◆ **Exercise details**
Rewrite the data from its first line through the line containing "tap(190, 128)", swapping "crossfader" for "mixer" and keeping everything else unchanged.

Dataset records:
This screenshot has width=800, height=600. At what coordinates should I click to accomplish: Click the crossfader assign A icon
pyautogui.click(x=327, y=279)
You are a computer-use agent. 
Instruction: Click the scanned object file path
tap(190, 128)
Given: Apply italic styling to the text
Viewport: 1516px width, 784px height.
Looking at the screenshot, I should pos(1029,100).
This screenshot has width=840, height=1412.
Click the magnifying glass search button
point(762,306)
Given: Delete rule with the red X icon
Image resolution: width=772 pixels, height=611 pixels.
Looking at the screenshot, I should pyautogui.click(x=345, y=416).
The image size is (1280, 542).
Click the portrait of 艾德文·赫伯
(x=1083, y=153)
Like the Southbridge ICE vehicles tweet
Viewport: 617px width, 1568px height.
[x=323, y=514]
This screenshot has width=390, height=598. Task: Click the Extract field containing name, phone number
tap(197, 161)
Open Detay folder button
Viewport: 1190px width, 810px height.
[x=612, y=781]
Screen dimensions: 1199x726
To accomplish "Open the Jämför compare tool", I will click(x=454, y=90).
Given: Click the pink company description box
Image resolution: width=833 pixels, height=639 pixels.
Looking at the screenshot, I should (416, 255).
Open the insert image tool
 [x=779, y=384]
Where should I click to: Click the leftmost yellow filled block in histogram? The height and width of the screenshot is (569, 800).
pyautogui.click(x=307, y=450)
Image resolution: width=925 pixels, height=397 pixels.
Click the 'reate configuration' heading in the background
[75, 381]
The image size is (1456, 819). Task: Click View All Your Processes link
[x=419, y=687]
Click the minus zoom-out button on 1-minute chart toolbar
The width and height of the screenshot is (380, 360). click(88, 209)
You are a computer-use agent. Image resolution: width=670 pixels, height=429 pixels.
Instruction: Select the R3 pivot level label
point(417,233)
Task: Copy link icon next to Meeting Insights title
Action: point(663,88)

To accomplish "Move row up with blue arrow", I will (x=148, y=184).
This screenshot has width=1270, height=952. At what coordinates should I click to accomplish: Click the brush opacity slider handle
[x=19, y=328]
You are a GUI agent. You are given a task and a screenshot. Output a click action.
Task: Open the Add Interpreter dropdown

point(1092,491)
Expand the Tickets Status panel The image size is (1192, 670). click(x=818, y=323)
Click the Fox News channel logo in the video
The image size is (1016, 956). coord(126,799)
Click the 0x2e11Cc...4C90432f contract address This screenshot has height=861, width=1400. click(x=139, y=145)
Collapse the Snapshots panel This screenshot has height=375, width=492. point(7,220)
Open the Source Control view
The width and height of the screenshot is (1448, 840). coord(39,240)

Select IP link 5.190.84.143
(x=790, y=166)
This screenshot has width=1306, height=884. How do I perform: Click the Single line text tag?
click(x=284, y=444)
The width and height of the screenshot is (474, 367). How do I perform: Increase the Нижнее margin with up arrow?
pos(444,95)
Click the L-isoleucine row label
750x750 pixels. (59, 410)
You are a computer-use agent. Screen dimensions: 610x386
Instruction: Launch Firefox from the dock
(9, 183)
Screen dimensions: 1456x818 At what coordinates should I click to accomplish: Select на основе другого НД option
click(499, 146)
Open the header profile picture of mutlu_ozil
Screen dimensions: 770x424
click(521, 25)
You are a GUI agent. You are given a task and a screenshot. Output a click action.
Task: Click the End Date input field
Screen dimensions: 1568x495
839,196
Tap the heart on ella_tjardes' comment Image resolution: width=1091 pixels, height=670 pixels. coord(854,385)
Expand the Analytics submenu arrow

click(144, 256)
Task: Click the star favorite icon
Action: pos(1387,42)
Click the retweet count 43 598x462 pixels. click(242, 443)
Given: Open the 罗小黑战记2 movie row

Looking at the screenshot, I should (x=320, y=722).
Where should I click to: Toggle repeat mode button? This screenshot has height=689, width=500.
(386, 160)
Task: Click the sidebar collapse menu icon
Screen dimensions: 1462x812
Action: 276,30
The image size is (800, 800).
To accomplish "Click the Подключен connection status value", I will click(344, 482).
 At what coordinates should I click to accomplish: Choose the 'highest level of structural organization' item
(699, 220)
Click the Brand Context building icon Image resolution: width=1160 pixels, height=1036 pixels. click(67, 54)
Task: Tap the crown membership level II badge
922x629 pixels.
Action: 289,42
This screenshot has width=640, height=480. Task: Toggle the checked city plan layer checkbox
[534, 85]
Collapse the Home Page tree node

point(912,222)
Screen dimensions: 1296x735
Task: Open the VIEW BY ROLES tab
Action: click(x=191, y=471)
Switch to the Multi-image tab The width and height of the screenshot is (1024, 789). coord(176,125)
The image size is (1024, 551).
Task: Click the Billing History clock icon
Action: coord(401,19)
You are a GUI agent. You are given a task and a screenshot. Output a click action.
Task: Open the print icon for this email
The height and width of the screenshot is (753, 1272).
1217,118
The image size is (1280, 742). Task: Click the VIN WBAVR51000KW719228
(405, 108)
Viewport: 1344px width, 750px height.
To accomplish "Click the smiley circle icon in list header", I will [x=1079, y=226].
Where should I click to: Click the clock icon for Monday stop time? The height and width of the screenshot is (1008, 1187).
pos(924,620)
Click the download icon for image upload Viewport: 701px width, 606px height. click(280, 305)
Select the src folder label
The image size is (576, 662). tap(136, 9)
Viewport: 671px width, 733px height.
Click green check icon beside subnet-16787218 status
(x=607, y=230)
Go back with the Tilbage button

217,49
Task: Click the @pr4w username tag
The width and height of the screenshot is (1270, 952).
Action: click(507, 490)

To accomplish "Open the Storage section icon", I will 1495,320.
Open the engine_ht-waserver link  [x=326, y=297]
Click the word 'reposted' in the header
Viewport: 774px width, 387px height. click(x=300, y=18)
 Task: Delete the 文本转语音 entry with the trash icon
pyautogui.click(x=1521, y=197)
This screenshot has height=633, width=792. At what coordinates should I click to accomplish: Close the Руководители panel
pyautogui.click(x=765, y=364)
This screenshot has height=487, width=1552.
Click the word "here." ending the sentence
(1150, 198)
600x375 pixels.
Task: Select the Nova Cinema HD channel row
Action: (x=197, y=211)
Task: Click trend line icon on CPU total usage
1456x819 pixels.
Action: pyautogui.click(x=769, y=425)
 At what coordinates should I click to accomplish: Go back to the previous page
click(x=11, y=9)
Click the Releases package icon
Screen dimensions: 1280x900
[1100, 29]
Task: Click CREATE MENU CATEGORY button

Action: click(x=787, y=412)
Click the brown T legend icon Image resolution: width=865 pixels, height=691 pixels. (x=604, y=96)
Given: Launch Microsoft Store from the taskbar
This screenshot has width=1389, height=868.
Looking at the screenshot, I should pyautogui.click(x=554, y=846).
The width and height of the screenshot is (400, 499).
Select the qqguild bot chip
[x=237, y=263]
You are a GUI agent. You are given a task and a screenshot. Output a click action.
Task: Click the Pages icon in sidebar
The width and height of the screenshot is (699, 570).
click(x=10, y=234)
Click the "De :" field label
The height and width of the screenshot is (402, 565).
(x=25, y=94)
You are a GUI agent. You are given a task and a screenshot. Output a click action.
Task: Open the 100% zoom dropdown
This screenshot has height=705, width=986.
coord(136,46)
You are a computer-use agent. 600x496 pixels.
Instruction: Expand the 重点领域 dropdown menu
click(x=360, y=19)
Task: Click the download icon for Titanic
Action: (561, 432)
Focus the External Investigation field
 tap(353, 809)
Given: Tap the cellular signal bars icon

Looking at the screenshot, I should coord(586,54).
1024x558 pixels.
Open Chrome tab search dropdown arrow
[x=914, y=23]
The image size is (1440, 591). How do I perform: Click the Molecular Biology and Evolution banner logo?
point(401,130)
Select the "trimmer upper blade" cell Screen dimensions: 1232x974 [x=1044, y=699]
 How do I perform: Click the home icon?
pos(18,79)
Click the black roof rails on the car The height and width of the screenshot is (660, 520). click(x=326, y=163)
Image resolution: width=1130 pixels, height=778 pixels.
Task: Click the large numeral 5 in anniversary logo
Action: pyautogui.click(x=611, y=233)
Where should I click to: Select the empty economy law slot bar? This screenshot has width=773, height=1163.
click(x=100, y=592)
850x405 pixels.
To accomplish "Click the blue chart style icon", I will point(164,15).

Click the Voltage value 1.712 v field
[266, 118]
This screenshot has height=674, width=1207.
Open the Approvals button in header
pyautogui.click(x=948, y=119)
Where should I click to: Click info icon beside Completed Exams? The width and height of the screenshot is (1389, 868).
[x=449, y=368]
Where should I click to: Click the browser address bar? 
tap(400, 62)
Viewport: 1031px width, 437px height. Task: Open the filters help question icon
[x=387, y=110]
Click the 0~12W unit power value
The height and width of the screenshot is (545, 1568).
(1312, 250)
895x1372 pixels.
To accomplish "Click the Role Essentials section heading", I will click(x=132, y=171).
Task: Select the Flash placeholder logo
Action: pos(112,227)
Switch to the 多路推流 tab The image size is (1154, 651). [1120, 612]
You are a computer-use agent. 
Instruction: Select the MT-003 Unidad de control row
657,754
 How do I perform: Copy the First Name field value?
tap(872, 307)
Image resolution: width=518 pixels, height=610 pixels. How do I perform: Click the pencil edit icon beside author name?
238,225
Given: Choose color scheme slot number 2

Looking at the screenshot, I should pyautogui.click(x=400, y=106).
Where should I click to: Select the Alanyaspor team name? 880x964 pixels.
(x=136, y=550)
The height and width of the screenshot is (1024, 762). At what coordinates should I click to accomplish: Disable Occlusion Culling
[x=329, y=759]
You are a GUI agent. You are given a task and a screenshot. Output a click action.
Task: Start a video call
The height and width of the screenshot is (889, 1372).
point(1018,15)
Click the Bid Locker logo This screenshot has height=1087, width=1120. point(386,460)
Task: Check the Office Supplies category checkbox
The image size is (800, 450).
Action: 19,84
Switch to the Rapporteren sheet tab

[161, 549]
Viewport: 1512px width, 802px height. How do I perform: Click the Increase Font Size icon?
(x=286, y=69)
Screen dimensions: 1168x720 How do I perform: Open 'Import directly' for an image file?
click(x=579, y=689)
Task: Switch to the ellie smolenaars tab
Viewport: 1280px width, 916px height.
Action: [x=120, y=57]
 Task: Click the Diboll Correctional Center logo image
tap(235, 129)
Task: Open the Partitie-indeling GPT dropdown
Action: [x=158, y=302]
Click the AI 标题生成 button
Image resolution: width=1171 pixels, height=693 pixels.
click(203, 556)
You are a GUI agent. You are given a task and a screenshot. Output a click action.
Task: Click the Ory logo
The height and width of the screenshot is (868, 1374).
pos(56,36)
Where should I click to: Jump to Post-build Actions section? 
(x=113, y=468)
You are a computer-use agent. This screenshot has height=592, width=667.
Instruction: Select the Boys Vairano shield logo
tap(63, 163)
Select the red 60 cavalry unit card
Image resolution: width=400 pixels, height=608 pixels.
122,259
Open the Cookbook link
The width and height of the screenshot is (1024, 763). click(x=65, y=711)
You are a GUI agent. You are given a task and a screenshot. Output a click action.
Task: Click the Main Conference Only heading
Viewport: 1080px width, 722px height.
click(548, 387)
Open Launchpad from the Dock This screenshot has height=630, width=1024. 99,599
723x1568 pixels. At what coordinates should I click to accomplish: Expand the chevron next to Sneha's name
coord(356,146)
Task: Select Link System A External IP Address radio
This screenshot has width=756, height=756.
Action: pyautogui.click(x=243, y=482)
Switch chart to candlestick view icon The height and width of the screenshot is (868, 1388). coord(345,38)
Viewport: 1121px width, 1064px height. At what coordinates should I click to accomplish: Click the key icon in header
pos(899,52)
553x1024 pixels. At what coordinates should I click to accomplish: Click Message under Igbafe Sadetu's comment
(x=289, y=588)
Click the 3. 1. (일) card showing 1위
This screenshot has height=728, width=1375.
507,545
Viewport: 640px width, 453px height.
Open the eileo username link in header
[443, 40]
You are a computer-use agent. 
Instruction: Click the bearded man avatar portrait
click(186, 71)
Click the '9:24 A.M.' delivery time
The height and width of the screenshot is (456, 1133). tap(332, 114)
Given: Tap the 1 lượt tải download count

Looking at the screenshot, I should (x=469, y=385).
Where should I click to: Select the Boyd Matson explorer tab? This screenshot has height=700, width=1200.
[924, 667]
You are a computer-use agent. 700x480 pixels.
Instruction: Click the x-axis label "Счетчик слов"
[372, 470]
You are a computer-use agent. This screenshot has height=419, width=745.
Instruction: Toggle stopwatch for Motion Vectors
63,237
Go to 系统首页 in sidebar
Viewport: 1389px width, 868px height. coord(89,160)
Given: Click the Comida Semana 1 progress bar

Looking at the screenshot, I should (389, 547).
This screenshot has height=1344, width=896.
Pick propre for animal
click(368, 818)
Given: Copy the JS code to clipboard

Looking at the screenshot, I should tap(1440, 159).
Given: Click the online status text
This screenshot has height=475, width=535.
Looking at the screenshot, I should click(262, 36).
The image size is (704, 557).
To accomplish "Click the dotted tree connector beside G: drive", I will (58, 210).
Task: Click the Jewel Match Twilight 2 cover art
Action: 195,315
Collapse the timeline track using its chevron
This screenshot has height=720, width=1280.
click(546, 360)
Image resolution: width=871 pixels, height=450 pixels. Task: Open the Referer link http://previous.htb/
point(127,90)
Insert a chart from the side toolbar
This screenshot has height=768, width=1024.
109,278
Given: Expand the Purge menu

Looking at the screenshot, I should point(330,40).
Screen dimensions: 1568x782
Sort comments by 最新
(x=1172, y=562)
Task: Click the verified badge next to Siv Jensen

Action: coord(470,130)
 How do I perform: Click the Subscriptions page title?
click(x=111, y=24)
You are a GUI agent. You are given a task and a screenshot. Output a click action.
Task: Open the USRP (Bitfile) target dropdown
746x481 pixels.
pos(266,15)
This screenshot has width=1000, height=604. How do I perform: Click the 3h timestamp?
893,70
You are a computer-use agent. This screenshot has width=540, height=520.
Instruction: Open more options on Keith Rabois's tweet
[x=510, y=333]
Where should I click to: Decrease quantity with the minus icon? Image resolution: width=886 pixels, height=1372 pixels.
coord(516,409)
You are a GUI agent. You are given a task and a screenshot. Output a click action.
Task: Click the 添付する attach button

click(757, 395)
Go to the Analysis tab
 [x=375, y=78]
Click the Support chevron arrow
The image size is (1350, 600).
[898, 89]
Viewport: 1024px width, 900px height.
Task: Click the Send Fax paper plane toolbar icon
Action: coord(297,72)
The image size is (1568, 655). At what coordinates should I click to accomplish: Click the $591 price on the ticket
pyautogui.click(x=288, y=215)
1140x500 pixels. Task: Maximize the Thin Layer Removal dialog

◆ **Answer for the task**
This screenshot has width=800, height=600. At what coordinates should I click to accomplish: Click the mixer assign A icon
pyautogui.click(x=327, y=279)
You are a computer-use agent. 
Instruction: Click the scanned object file path
tap(190, 128)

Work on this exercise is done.